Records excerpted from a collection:
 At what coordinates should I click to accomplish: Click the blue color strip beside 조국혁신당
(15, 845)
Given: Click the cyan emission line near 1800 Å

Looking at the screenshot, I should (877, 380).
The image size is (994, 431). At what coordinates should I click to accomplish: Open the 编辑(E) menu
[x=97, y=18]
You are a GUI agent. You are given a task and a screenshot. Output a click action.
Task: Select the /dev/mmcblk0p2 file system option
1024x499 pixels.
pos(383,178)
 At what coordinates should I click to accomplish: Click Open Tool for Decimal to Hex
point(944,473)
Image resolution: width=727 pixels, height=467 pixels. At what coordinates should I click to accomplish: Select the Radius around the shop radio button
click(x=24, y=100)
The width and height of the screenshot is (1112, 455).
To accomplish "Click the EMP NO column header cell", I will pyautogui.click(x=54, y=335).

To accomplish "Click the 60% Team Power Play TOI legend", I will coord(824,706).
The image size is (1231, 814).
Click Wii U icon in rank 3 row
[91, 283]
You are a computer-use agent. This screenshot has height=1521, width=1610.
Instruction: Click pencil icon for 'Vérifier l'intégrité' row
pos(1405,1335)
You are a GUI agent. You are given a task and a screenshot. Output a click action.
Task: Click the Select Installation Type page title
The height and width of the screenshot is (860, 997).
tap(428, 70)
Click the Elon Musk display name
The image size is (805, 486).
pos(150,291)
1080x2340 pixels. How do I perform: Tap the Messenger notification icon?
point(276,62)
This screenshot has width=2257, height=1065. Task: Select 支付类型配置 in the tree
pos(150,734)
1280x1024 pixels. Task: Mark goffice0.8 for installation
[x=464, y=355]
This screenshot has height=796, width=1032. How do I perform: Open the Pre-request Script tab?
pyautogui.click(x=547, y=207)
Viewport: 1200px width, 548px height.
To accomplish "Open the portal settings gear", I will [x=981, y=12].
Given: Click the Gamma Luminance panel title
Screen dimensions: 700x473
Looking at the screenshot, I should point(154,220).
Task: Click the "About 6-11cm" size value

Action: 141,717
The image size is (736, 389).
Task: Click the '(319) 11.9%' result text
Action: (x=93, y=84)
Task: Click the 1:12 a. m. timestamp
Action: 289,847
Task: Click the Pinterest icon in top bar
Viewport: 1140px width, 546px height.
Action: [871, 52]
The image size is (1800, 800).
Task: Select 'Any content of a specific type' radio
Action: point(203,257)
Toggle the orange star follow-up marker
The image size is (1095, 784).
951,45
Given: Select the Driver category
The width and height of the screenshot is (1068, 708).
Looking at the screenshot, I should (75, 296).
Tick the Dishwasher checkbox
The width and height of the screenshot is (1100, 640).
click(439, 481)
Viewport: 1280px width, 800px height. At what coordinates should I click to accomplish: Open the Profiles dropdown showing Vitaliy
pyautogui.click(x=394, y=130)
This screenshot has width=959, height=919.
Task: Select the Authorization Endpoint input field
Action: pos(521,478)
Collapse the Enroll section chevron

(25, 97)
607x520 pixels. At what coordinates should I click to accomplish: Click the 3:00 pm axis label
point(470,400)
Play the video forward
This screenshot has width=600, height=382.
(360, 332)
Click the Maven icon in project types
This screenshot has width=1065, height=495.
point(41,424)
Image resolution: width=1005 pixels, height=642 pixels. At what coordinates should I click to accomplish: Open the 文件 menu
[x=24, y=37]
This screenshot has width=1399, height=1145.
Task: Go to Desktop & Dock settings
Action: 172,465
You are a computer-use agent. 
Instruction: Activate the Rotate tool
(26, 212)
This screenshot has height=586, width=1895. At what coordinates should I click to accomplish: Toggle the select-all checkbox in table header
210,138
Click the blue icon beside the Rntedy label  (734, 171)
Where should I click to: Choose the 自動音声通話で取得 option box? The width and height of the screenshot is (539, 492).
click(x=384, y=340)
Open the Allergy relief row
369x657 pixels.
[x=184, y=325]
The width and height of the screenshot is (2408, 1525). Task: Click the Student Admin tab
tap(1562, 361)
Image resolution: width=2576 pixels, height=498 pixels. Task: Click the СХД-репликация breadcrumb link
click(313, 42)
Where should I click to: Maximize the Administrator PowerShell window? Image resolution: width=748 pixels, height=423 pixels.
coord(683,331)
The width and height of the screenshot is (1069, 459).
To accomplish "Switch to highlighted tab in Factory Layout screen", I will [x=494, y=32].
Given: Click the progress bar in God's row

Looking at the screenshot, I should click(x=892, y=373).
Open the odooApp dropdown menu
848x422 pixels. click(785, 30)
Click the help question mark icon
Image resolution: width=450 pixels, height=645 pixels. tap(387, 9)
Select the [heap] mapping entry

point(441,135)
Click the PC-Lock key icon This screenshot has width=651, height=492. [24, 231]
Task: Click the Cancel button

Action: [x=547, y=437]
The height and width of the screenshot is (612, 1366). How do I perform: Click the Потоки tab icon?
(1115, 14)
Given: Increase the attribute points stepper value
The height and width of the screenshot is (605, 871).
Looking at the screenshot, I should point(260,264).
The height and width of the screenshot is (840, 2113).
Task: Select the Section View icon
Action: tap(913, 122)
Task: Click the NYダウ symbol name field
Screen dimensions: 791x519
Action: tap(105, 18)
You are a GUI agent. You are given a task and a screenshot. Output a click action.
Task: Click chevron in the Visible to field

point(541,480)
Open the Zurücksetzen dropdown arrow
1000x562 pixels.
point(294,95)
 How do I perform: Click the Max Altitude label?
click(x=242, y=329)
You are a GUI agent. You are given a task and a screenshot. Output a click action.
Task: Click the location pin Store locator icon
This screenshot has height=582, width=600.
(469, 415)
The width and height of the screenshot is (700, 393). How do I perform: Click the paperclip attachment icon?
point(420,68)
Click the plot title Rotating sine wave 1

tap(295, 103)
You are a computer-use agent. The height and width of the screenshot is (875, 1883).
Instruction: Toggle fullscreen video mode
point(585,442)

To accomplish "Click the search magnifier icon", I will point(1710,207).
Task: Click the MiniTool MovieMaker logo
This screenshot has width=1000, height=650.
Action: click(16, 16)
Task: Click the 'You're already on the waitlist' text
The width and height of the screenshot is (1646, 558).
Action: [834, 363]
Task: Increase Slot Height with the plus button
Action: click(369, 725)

**Exercise instructions**
Check each line in the entries above for the string "will", then give the number of matching lines alone.

**Result of this exercise**
5